start Items

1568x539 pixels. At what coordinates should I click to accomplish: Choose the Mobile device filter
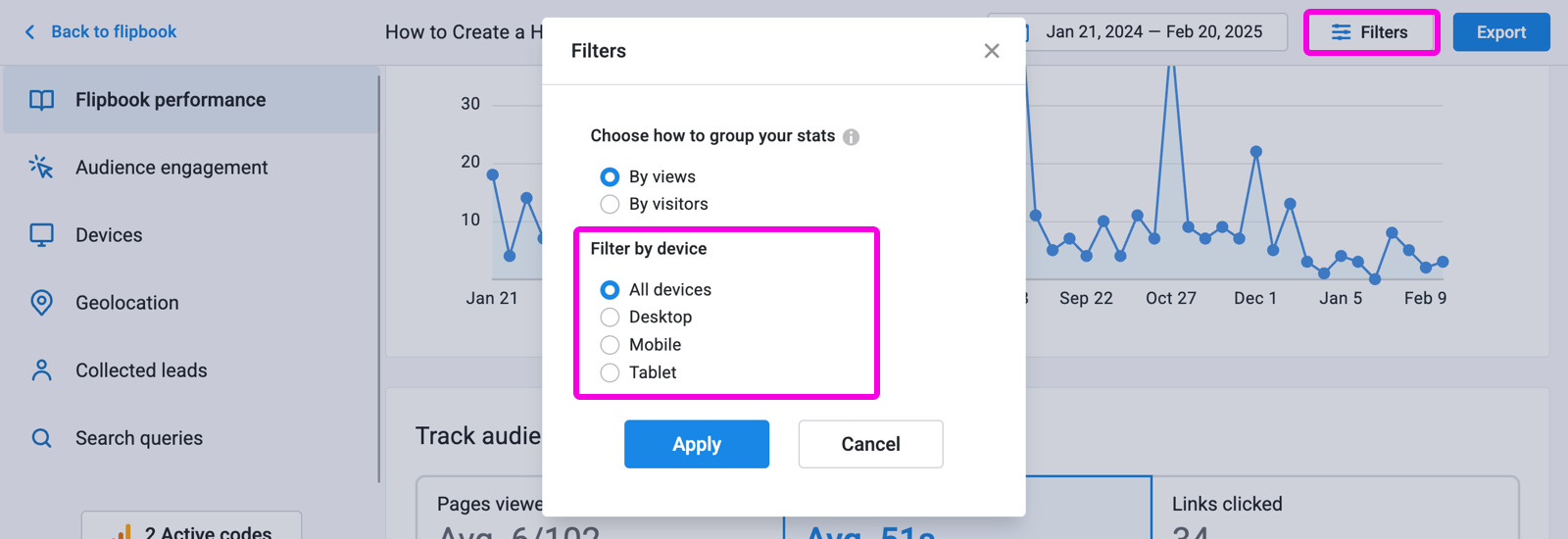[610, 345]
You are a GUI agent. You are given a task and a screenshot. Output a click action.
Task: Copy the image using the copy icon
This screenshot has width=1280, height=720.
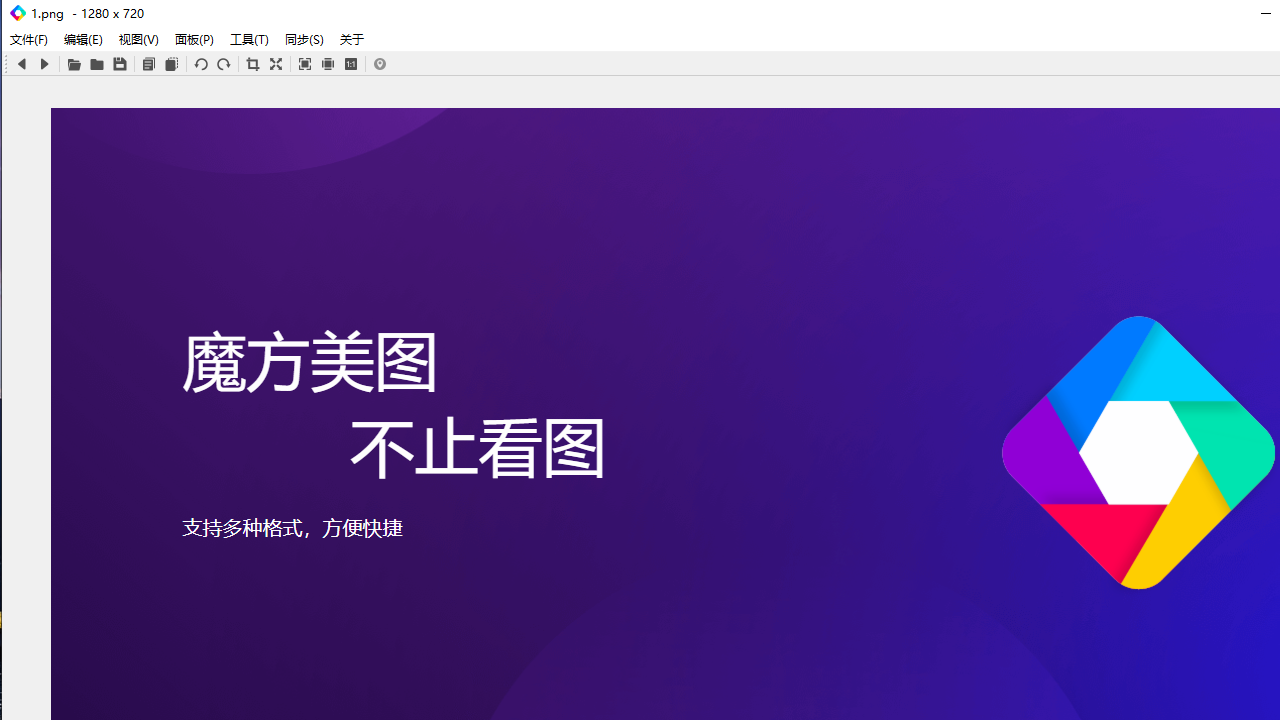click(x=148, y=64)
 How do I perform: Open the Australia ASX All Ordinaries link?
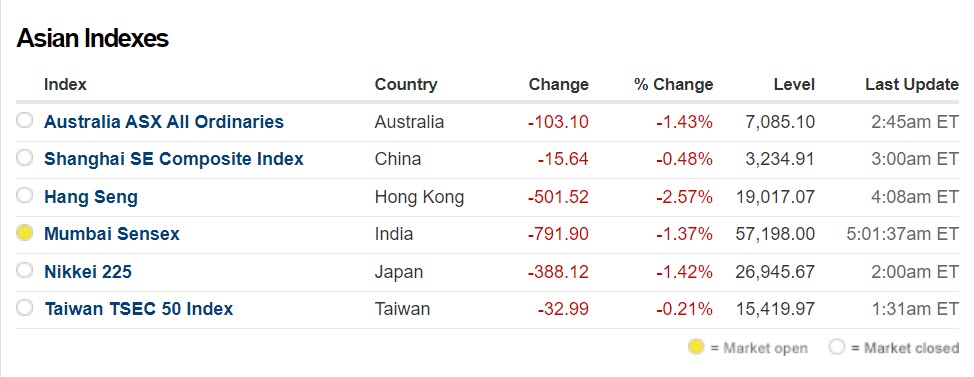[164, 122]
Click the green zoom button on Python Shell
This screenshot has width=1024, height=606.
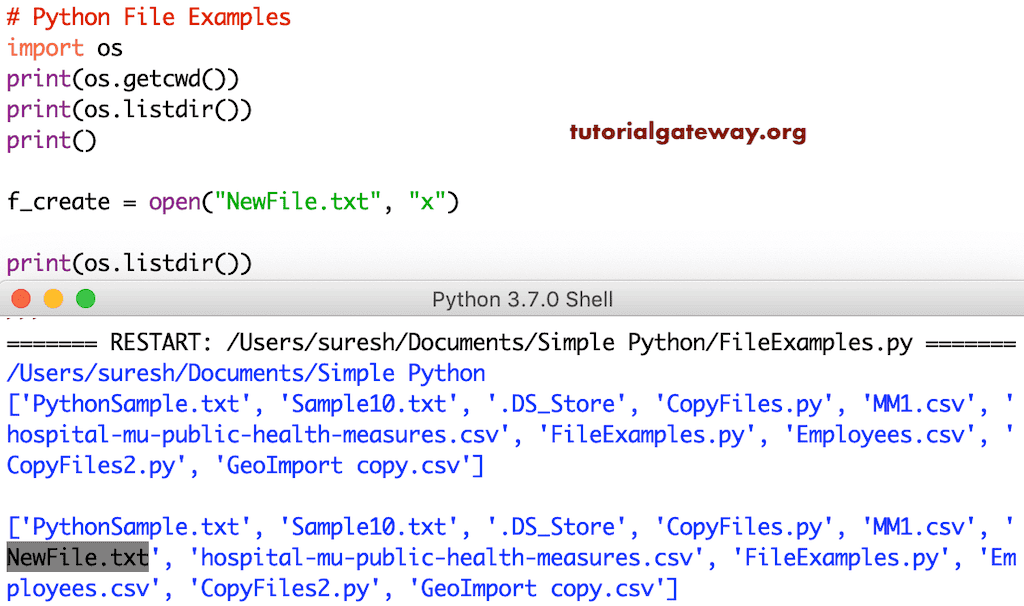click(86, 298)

end Items

» **Stated exercise**: Please set out every line of the items above as a Markdown table with the columns Row and Item line, numbering the rows and skipping blank lines. Leave the pictures out of the table.

» **Solution**:
| Row | Item line |
|---|---|
| 1 | 1568x539 pixels. At what coordinates should I click to accomplish: Choose the Mobile device filter |
| 2 | [610, 345] |
| 3 | You are a GUI agent. You are given a task and a screenshot. Output a click action. |
| 4 | Task: Copy the image using the copy icon |
| 5 | This screenshot has width=1280, height=720. |
| 6 | click(x=148, y=64) |
| 7 |  How do I perform: Open the Australia ASX All Ordinaries link? |
| 8 | [164, 122] |
| 9 | Click the green zoom button on Python Shell |
| 10 | This screenshot has width=1024, height=606. |
| 11 | click(86, 298) |